Activity 1
Transcribe the part of the Haskell mailing-list message below from "I have long" up to and including "programming.".
Activity 2
Answer these questions using the Haskell mailing-list message below:
(a) What organization is listed for the sender?
(b) Who is named as creating a computer algebra library?
(c) What is the subject line of the message?

Supplied passage
——————————

Date sent: Fri, 26 Nov 1999 13:06:08 +0000
From: Jerzy Karczmarczuk <[EMAIL PROTECTED]>
Organization: University of Caen, France
Copies to: [EMAIL PROTECTED]
Subject: Scientific uses of Haskell?
I have long been interested in Computer Algebra systems, and I
admit that one of the things that attracted me to Haskell were the
tantalizing hints that it would be ideal for mathematical
programming.
> Eduardo Costa:
>
> > With a little make up, things
> > like Zermello-Frankel notation would give a good replacement
> > for SQL. A good computer algebra library (like the one that
> > prof. R. Malaquias is creating) would make Haskell a good
> > scripting language to replace things like Mathlab, Maple, etc.
> > I really think that it is possible to lure a software company
> > into investing in Haskell.
> >
> > You could say that it would be better to have groups
> > of voluntary programmers (like the people who created Linux
> > and GNU), instead of companies like Microsoft. Well, I guess
> > that Haskell has atractive features to these groups too. For instance,
> > Haskell could be used to produce a free version of Maple,
> > Matlab, or even Labview.

——————————

Information shown
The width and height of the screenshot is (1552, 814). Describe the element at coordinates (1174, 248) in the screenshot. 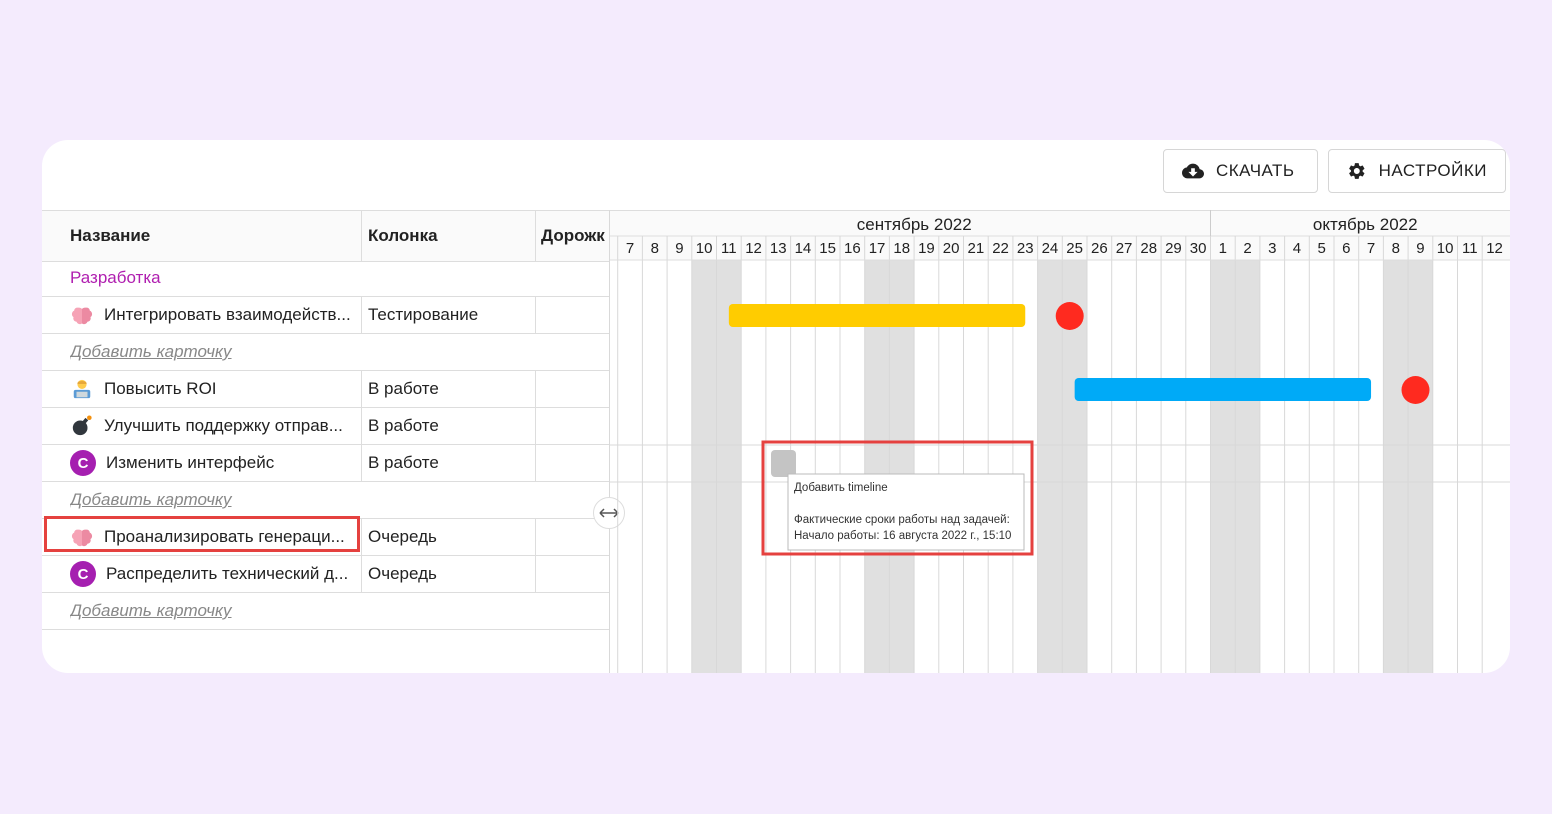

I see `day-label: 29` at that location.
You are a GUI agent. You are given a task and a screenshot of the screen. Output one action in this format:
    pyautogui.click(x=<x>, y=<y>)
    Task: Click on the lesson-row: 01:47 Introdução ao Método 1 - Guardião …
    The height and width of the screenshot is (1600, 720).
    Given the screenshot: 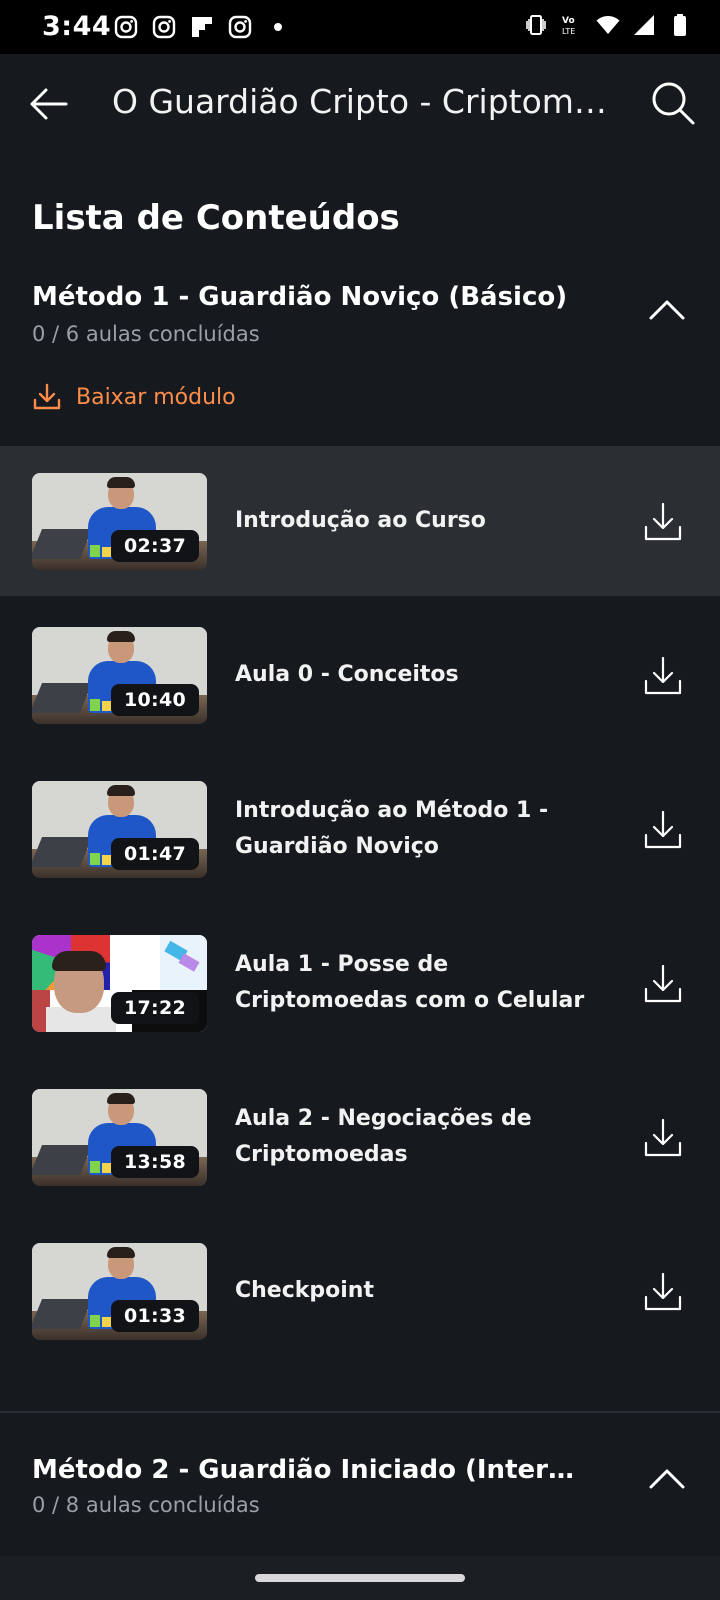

——————————

Expected answer 1
I have long been interested in Computer Algebra systems, and I
admit that one of the things that attracted me to Haskell were the
tantalizing hints that it would be ideal for mathematical
programming.

Expected answer 2
(a) University of Caen, France
(b) Prof. R. Malaquias
(c) Scientific uses of Haskell?